Di Indonesia, masyarakat spektakel telah mengakar kuat, terutama dalam ranah politik dan media sosial. Figur publik semakin menyadari bahwa citra dapat mengalahkan substansi. Tokoh-tokoh politik yang paling menonjol saat ini mengelola tampilannya dengan cermat untuk membentuk persepsi yang emosional dan dekat dengan rakyat.
- Joko Widodo membangun citra sebagai pemimpin merakyat melalui blusukan, gaya sederhana, dan interaksi langsung dengan rakyat kecil, yang dikemas dalam konten visual yang masif.
- Ridwan Kamil menggunakan pendekatan digital dengan komunikasi santai, humoris, dan estetika yang ringan.
- Anies Baswedan menampilkan sosok intelektual dan religius melalui gaya bahasa yang elegan dan penyampaian visual yang kuat.
- Prabowo Subianto menguatkan citra maskulin dan patriotik dengan pakaian militer, simbol kuda, dan retorika berapi-api.
- Dedi Mulyadi, melalui konten sosial bernuansa lokal dan narasi empati, tampil sebagai sosok “pemimpin kampung” yang dicintai publik karena video-videonya yang menyentuh hati.
Dalam semua kasus ini, jelas terlihat bahwa politik tidak lagi menjadi arena gagasan, melainkan arena persepsi. Visual telah menggantikan visi—politik tidak lagi bertumpu pada program dan substansi, tetapi pada kemasan dan pencitraan yang terbentuk lewat media sosial. Tokoh politik tidak perlu menjelaskan kebijakan yang kompleks, cukup menyentuh emosi publik. Visi jangka panjang digantikan oleh narasi pendek yang viral dan membangun kesan perubahan. Yang utama bukan perubahan nyata, melainkan kesan bahwa perubahan tengah berlangsung.
Fenomena ini semakin relevan karena masyarakat hidup dalam ekonomi perhatian (attention economy)—di mana yang paling mencolok, paling menghibur, dan paling mudah dikonsumsi, justru menjadi yang paling mendapat ruang. Dalam masyarakat dengan literasi kritis rendah serta dominasi media sosial, pencitraan menjadi alat politik yang paling efektif. Demokrasi elektoral yang lebih menekankan popularitas ketimbang kapabilitas memungkinkan politisi mengandalkan citra sebagai senjata utama. Realitas direduksi menjadi konten. Kebenaran digeser oleh daya sebar.

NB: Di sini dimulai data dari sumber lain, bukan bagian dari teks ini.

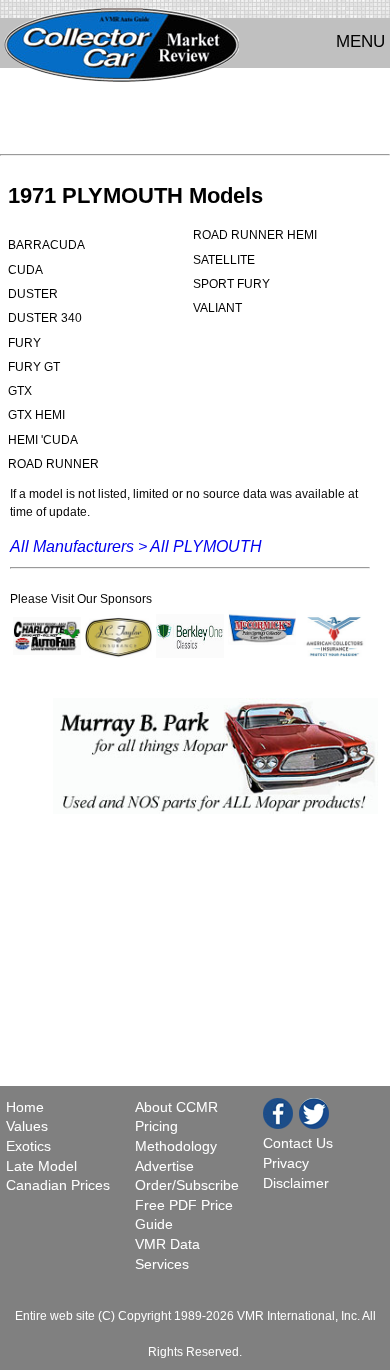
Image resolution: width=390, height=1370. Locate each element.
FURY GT (34, 367)
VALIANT (217, 308)
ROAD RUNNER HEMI (255, 235)
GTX (20, 391)
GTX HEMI (36, 415)
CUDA (25, 270)
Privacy (286, 1163)
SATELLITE (224, 260)
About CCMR (176, 1107)
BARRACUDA (46, 245)
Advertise (164, 1166)
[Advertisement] (195, 116)
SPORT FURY (231, 284)
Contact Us (298, 1143)
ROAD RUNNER (53, 464)
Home (27, 1107)
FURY (24, 343)
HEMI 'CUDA (43, 440)
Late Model (41, 1166)
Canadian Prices (58, 1185)
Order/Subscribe (187, 1185)
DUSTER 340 (45, 318)
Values (27, 1126)
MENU (360, 41)
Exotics (28, 1146)
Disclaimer (296, 1183)
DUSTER (33, 294)
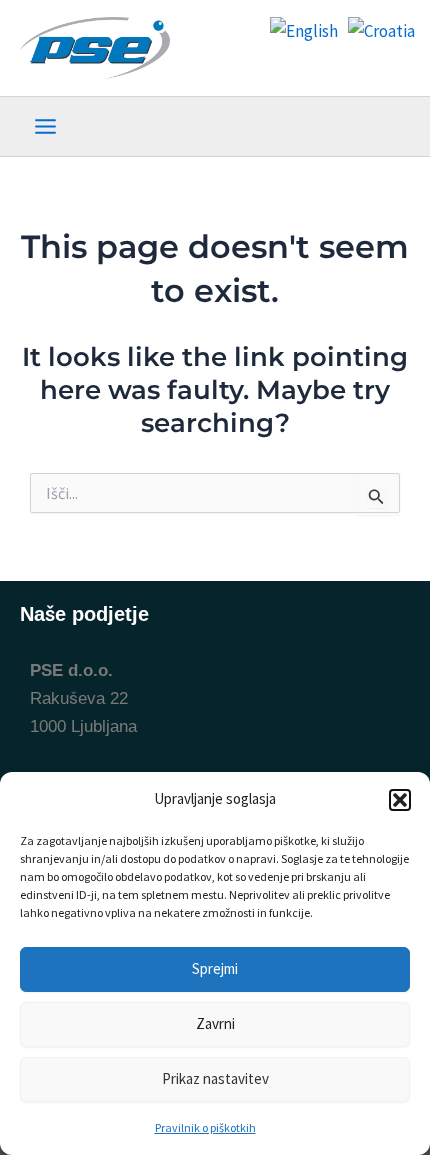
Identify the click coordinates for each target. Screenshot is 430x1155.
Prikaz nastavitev (215, 1078)
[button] (400, 800)
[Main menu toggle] (45, 126)
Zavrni (215, 1023)
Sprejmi (215, 968)
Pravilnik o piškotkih (205, 1127)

Yang viral menjadi yang sah.
KH Ruthven mencoba menganalisis fenomena budaya itu melalui teori Citra atau image . Ia berupaya untuk membongkar setiap citra itu, sampai ideologi yang melatari setiap pencitraan tersebut
Sepertinya Guy Debord melihat citra sebagai alat dominasi dalam masyarakat kapitalis modern, di mana visual (seperti iklan dan media) menciptakan keterasingan dan menggantikan realitas dengan ilusi (spectacle). Pendekatannya bersifat kritis dan ideologis. Sedangkan KH Ruthven memandang citra sebagai sarana pembentuk makna dalam teks sastra dan budaya. Ia fokus pada bagaimana simbol dan representasi membentuk identitas budaya, dengan pendekatan semiotik dan analitis.
Debord mengkritik bagaimana citra digunakan untuk kontrol sosial, sementara Ruthven menganalisis bagaimana citra membentuk makna budaya dalam teks.